Happy Friday, everybody. I’m running out to go to a meeting about a meeting we’re setting up to discuss a meeting we’re having in December about upcoming meetings in ’08. But before I do, I thought I would send out a call.
Hey, Scott! You! The one whose iPod was stolen by the neighborhood children! The guy to whom I promised my old, Gen-1 iPod! You never got in touch with me so I could send you your prize. You think I was kidding? It’s sitting right here, waiting to go to you, jammed with all kinds of funky tunes. Hit the comment box at the bottom of this column. I WILL send you your iPod. I feel bad you don’t have it already. Come on. What’s the matter with you? You win something every day?
And you, Ed from Syracuse! I took some abuse when I awarded you a special, back-up iPod. People thought I should have given it to the sick kid in Bosnia or the guy whose wife had post-partum depression or something. But no, I gave it to you because of your lame, amusing story about your dead mother. Now where are you, when I’m fully prepared to give you one of my old Shuffles?

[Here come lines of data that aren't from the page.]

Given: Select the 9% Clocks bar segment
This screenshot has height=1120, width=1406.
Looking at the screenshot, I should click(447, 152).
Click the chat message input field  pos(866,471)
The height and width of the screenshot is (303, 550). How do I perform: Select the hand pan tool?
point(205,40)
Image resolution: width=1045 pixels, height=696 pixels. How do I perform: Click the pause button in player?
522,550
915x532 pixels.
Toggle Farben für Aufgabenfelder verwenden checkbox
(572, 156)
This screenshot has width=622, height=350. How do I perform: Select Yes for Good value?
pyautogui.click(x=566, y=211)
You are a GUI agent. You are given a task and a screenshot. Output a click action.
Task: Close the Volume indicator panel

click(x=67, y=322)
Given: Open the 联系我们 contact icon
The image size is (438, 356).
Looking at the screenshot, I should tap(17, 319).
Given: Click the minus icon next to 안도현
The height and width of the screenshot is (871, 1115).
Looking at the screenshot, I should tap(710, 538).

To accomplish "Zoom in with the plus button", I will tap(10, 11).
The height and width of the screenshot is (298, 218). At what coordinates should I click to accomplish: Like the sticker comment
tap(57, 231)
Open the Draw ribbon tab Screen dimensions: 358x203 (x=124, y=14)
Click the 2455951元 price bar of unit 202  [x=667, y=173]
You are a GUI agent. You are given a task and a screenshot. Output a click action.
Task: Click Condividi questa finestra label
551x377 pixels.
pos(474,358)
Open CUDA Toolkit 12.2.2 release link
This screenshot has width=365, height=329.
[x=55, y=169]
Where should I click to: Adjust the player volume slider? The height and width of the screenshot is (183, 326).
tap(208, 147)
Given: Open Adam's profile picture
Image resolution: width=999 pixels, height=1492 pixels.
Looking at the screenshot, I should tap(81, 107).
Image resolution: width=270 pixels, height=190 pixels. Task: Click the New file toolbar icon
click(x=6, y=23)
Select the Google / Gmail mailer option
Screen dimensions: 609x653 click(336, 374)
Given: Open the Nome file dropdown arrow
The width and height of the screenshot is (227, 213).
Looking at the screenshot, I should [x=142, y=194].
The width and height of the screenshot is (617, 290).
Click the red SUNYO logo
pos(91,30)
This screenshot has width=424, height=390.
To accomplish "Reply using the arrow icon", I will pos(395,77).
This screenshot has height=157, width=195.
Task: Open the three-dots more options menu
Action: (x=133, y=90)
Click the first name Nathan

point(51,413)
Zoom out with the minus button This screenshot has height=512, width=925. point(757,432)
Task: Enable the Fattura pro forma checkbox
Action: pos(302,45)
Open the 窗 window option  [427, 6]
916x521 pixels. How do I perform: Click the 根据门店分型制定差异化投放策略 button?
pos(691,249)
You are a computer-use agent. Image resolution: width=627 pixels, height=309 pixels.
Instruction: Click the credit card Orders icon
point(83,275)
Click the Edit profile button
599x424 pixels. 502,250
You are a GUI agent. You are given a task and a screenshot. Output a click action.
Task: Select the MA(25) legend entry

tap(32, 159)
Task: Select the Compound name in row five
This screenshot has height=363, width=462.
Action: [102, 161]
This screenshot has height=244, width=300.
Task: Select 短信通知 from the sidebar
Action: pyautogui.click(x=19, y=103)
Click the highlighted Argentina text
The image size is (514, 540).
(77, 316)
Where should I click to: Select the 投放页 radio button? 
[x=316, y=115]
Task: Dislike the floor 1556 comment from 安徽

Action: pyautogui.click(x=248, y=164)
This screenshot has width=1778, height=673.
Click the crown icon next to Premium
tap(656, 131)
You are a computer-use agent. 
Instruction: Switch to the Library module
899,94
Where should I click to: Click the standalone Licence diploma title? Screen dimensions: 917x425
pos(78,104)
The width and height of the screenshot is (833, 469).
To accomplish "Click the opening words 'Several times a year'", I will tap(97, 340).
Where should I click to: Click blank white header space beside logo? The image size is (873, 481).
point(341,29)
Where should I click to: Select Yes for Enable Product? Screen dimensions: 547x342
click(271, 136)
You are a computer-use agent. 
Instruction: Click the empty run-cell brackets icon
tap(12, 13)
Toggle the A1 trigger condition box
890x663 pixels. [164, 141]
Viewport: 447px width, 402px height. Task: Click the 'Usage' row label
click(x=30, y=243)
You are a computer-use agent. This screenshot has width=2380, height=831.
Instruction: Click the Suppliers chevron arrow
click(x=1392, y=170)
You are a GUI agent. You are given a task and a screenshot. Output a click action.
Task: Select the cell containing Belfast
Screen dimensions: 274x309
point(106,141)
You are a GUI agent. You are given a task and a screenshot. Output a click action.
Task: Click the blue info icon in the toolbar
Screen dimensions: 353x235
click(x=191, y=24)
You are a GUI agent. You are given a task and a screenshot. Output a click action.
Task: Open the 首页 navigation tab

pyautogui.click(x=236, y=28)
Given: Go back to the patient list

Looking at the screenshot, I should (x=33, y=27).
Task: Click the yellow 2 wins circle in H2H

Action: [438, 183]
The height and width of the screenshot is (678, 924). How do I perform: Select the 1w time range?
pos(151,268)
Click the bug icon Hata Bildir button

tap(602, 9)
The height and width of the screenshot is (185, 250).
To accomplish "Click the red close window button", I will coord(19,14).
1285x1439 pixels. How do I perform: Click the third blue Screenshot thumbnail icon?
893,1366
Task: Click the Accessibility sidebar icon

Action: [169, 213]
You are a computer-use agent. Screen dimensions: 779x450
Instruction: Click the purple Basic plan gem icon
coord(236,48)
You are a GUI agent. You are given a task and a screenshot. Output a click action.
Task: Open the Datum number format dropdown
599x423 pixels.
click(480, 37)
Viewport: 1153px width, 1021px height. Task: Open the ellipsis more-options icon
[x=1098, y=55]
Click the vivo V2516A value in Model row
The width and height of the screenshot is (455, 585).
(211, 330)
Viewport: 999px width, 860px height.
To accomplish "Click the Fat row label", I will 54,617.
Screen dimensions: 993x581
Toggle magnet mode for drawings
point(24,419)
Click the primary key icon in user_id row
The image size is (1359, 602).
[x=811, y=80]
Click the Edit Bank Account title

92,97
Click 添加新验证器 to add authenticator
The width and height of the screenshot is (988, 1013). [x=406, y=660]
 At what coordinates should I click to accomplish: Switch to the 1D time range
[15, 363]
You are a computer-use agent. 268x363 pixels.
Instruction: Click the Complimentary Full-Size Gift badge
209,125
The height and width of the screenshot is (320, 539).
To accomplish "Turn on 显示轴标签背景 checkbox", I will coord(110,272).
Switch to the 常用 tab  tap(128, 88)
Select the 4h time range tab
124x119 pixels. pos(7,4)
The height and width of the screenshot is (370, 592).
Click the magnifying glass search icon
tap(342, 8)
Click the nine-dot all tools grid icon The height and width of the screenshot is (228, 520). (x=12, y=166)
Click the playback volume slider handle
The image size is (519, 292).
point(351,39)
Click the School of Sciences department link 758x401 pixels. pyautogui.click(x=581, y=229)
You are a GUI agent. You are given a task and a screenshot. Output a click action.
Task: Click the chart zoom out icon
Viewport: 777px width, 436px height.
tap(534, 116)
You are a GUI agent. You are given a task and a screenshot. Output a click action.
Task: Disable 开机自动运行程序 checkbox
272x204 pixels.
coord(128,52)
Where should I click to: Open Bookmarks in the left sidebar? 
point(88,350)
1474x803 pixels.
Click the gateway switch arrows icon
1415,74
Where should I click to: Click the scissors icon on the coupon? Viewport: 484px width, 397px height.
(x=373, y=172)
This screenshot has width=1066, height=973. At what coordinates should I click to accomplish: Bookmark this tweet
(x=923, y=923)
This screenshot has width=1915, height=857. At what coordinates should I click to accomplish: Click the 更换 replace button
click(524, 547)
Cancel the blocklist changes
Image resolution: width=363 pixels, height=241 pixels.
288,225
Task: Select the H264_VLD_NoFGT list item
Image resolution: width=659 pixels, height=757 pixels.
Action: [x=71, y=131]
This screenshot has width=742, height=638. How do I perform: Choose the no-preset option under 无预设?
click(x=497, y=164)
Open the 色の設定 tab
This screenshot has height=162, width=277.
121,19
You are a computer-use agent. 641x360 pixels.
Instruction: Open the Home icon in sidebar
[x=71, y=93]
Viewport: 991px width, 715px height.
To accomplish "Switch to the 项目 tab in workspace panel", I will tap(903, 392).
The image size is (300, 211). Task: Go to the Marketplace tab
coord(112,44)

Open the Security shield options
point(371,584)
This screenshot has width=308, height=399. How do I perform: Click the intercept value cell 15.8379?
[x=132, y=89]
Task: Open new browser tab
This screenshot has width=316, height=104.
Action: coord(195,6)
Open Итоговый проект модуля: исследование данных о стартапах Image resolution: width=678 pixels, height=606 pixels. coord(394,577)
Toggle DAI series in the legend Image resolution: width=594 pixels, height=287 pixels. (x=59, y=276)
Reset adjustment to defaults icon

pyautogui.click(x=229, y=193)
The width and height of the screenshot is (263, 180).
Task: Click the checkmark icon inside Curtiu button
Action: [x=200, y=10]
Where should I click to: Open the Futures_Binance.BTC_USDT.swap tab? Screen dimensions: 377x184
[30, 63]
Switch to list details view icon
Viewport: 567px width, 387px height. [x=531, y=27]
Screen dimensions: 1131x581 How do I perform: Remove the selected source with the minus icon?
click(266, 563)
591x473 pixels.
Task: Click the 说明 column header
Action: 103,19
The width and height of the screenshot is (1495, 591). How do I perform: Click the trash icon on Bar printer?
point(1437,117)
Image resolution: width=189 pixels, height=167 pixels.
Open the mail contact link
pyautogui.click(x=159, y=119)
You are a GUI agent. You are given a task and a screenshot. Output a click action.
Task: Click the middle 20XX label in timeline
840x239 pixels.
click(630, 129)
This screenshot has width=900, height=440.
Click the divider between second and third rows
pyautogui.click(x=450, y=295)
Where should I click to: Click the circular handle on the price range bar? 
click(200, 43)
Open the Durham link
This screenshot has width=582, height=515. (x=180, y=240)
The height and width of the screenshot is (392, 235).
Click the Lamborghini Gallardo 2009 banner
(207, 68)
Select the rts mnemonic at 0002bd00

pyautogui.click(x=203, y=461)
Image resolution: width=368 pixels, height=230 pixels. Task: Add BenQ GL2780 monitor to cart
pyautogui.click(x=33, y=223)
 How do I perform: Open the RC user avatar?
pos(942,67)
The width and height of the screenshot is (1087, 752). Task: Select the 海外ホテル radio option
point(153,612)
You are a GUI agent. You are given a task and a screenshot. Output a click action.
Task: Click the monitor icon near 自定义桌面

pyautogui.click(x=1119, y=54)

You’d be amazed at the number of things I have to worry about, from the sublime to the ridiculous. And yet more than once, recently, I have awakened at 3:00 AM with the nagging feeling that something remains undone, and after a few moments realized that what I’m obsessing about is this stupid, unfinished business of the unrewarded iPods.
So come on, Scott and Ed from Syracuse! Put me out of my misery and write to me. I won’t publish your addresses, if that’s what you’re worried about. So get with it. If you don’t, I’ll have to run the whole ferschlugginer contest again and find two new applicants who want my obsolescent technology.